Le paiement d’une telle indemnité a pour objet de compenser le défaut de libre disposition des lieux et le préjudice ainsi subi par le propriétaire.
En l’espèce, la demanderesse ne justifie pas d’une part, de la valeur locative du bien et des éléments permettant de chiffrer l’indemnité d’occupation à la somme de 3000 euros mensuels et d’autre part, des dommages concrets qui résulterait de la privation de jouissance du bien.
Madame [A] [B] verra donc sa demande d’indemnité d’occupation rejetée.

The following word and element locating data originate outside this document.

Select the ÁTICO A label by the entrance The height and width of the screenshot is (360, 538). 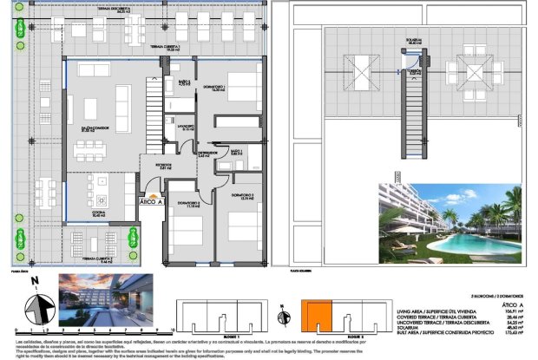tap(151, 200)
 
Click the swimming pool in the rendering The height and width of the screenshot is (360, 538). tap(469, 245)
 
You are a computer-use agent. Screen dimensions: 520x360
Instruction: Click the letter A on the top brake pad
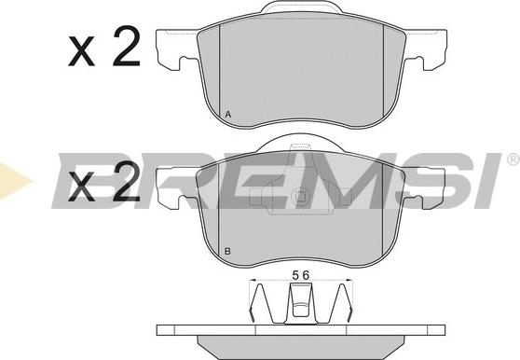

Sur les demandes accessoires :
En application des dispositions des articles 696 et suivants du code de procédure civile, il convient de condamner Monsieur [Z] [O], essentiellement succombant, aux dépens de l’instance.
Il convient également de condamner Monsieur [Z] [O] à payer à Madame [A] [B] la somme de 500 euros au titre de l’article 700 du code de procédure civile.
Conformément à l’article 514 du code de procédure civile, le présent jugement est assorti de l’exécution provisoire, de droit.
PAR CES MOTIFS
Le juge des contentieux de la protection, statuant en audience publique, par ordonnance contradictoire, en premier ressort, rendu par mise à disposition au greffe le jour de son délibéré,
ORDONNE, à défaut de départ volontaire des lieux, l’expulsion de Monsieur [Z] [O] ainsi que de tout occupant de son chef, de l’immeuble sis [Adresse 5] à [Localité 5] (80), dans un délai de deux mois à compter de la signification d’un commandement d’avoir à libérer les lieux, avec l’assistance de la force publique si besoin est, ainsi que le transport des meubles laissés dans les lieux loués, conformément aux dispositions des articles L433-1 et L433-2 du code des procédures civiles d’exécution,
DIT n’y avoir lieu d’assortir la condamnation d’une astreinte,
REJETTE la demande de délai pour quitter les lieux,
REJETTE la demande de suppression du délai de deux mois prévu par l’article L412-1 du code des procédures civiles d’exécution,
REJETTE la demande de condamnation au paiement d’une indemnité d’occupation,
CONDAMNE Monsieur [Z] [O] à payer à Madame [A] [B] la somme de 500 euros au titre de l’article 700 du code de procédure civile,
CONDAMNE Monsieur [Z] [O] aux dépens de l’instance, exclusion faite du coût de l’assignation du 28 mars 2025 qui a été mis à la charge de Madame [A] [B] par l’ordonnance de référé du 09 avril 2025,
DEBOUTE les parties de leurs autres demandes et prétentions,
RAPPELLE que le présent jugement est assorti de l’exécution provisoire de droit.